Emotional responses such as shame do not produce positive outcomes. Therefore, portraying the shooter’s behavior as shameful could reduce any perceived reward of the behavior.

Avoid details of motivation.

Another option is to avoid the details of the shooter’s motivation for acting in this manner.

People are more prone to emulate the behavior of others who they perceive to be similar to themselves in general. Suppose the media reports constantly mention an alleged motive for the massacre. They may unintentionally draw attention to parallels between the shooter and others. These things might otherwise go unreported.

For example, a media report might claim that a shooter got retribution after years of bullying. This could represent a mass shooting as a viable reaction option for people who have been bullied. In addition, it might offer an opportunity to compare similar backgrounds to the gunman.

Understanding the motivation for a mass shooting is crucial. However, detailed descriptions of rationales may not only enlighten but also raise the risk of replication.

Shorten media reports.

A third option is to shorten the time of press coverage following a mass incident.

For example, a dose-response relationship is useful in the instance of suicide. Increasing media coverage of a suicide occurrence leads to an increase in imitational suicides.

Furthermore, it’s the same with mass shootings. After a mass shooting, there is a rush for information. In addition, media coverage may last for weeks. Reduced total media coverage may reduce the risk of imitation following a mass shooting event.

Media attention rewards the shooter’s acts through notoriety at the same time as improving the shooter’s social status.

Minimize live media reports.

A fourth method is to minimize the usage of live media events. This is crucial in the immediate aftermath of a mass shooting.

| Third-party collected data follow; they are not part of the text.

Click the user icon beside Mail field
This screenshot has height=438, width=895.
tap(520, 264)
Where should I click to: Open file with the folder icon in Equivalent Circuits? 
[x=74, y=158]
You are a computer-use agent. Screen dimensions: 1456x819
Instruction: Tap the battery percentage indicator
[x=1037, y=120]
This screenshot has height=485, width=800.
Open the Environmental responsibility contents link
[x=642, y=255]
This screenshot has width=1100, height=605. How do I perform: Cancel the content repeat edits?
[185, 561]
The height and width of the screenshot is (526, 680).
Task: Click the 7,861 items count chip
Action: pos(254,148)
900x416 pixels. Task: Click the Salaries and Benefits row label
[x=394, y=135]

However, there is a greater thirst for information in the early aftermath of a mass shooting. This information does not have to be provided in a live event. This could add to the overall amount of “excitement” surrounding the event.

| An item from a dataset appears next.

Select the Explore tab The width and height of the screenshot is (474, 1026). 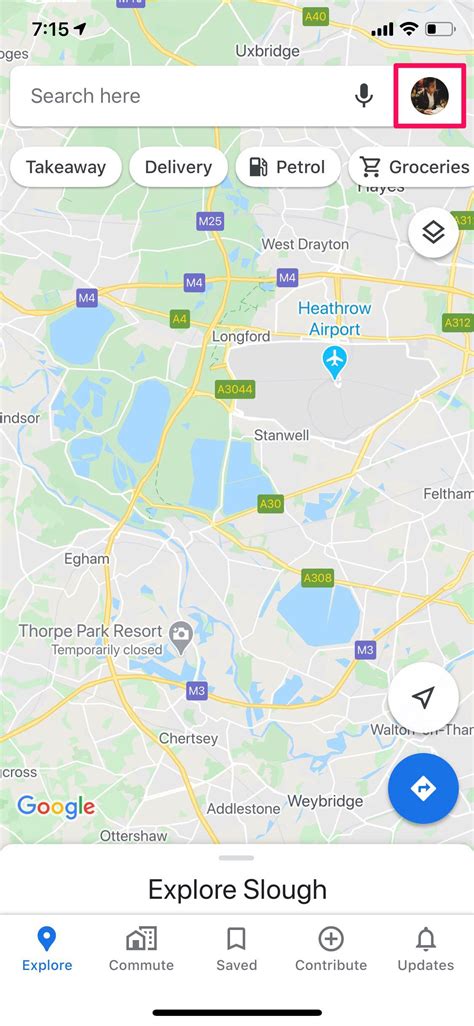pyautogui.click(x=47, y=949)
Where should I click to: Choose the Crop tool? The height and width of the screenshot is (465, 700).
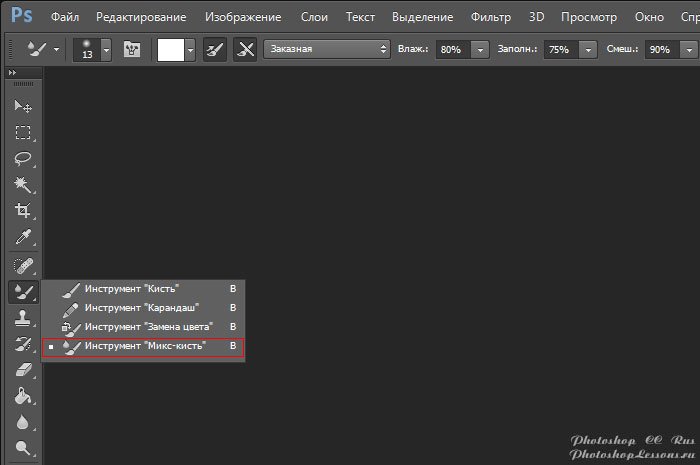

Instead, textual updates could provide information. Furthermore, this would reduce perceived reward. In addition, it would also reduce overall interest in the event. This too would further reduce imitation.

Similarly, new channels must convey merely the facts of a mass shooting. They must not create amusing or dramatic digital re-enactments of the event. It’s important for media reports to make a clear endeavor. They must be willing to lessen the frenzied energy of a breaking news item.

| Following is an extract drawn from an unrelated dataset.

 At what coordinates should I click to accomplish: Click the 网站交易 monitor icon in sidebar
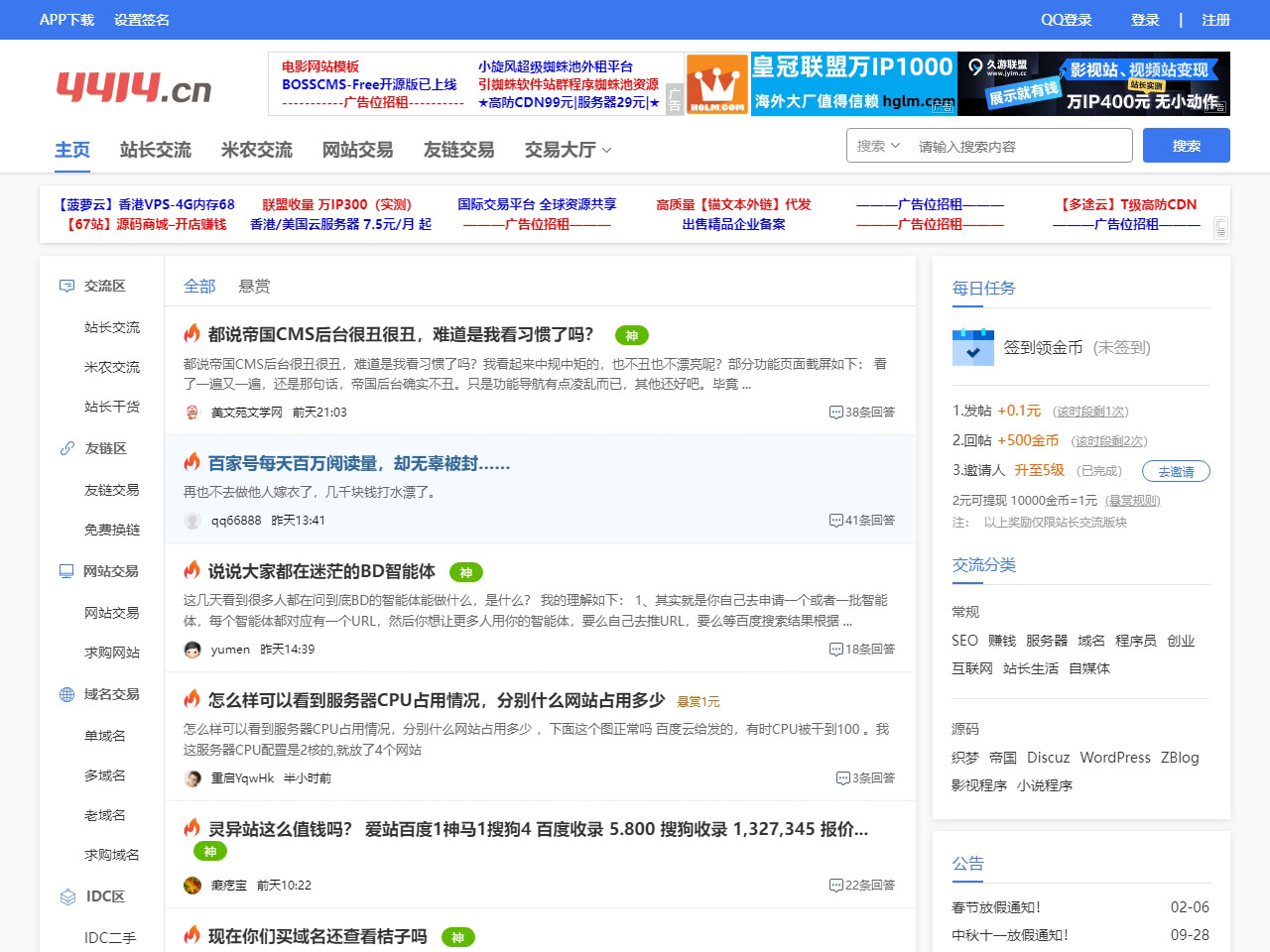pyautogui.click(x=66, y=571)
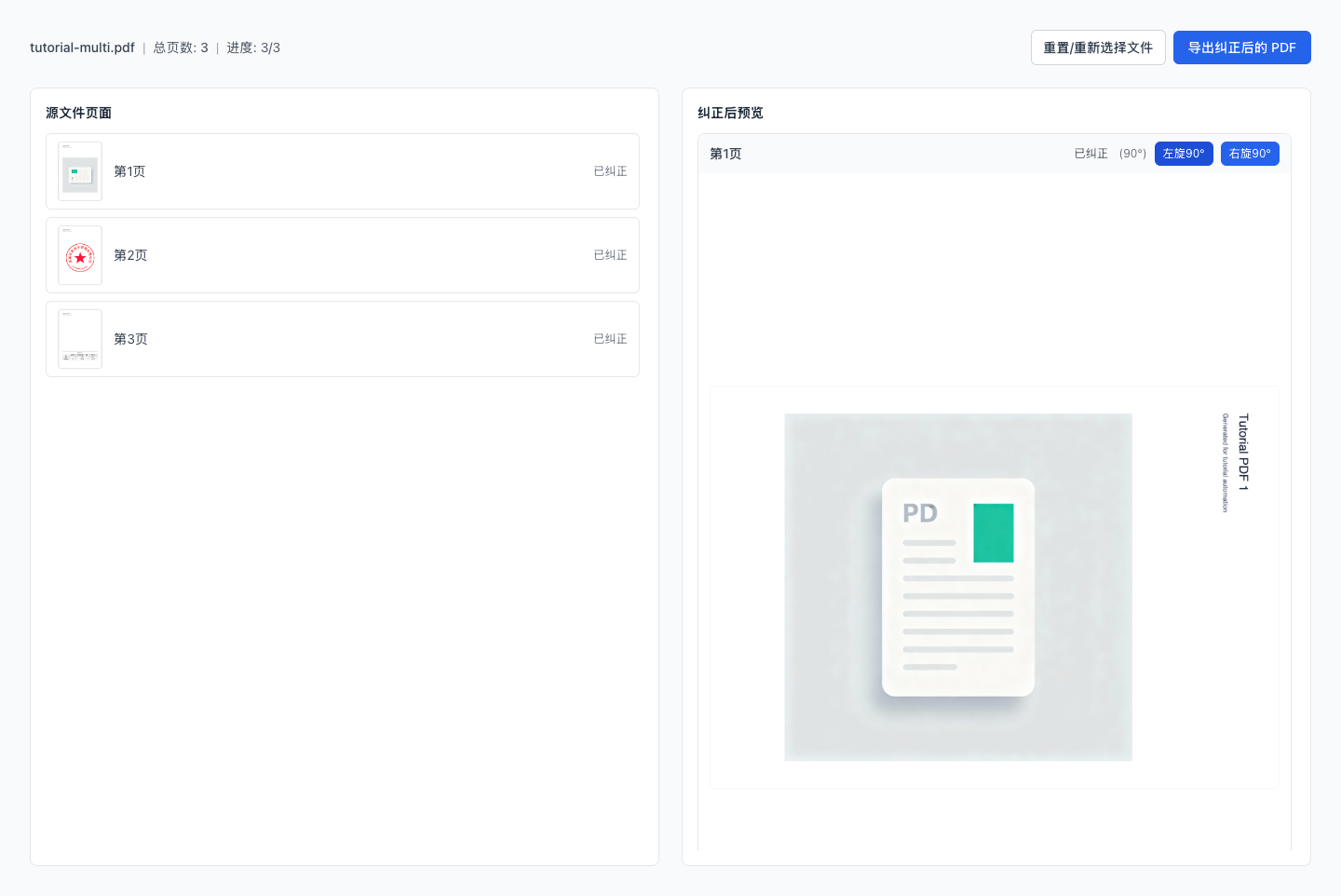Click the 总页数: 3 page count
The width and height of the screenshot is (1341, 896).
coord(181,48)
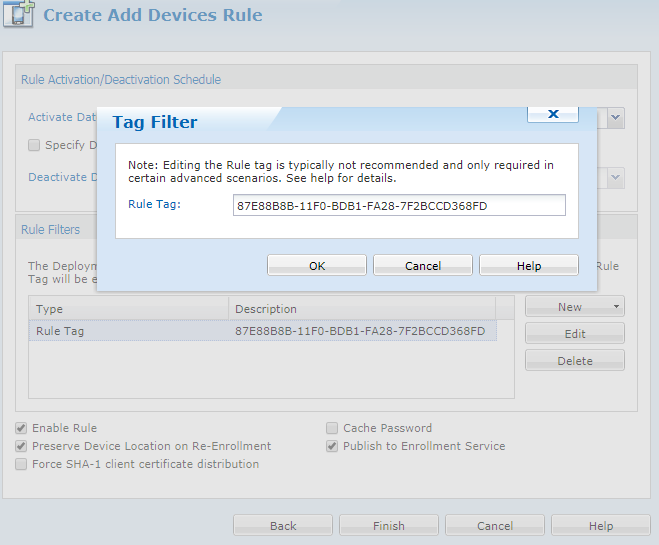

Furthermore, to reduce interest in the event, the simple facts should be communicated in a clear or even dull manner. It’s always best to stay away from sensationalism.

Wrapping Up

Finally, media stories should refrain from detailing a mass shooter’s actions before, during, or after the incident.

Extensive descriptions of the shooter’s activities or graphical depictions are not helpful. In addition, they may provide extra information about the behaviors that may encourage further copying.

Only the information required to describe the event should be provided. The less description of behavior, the less likely is the imitation of it.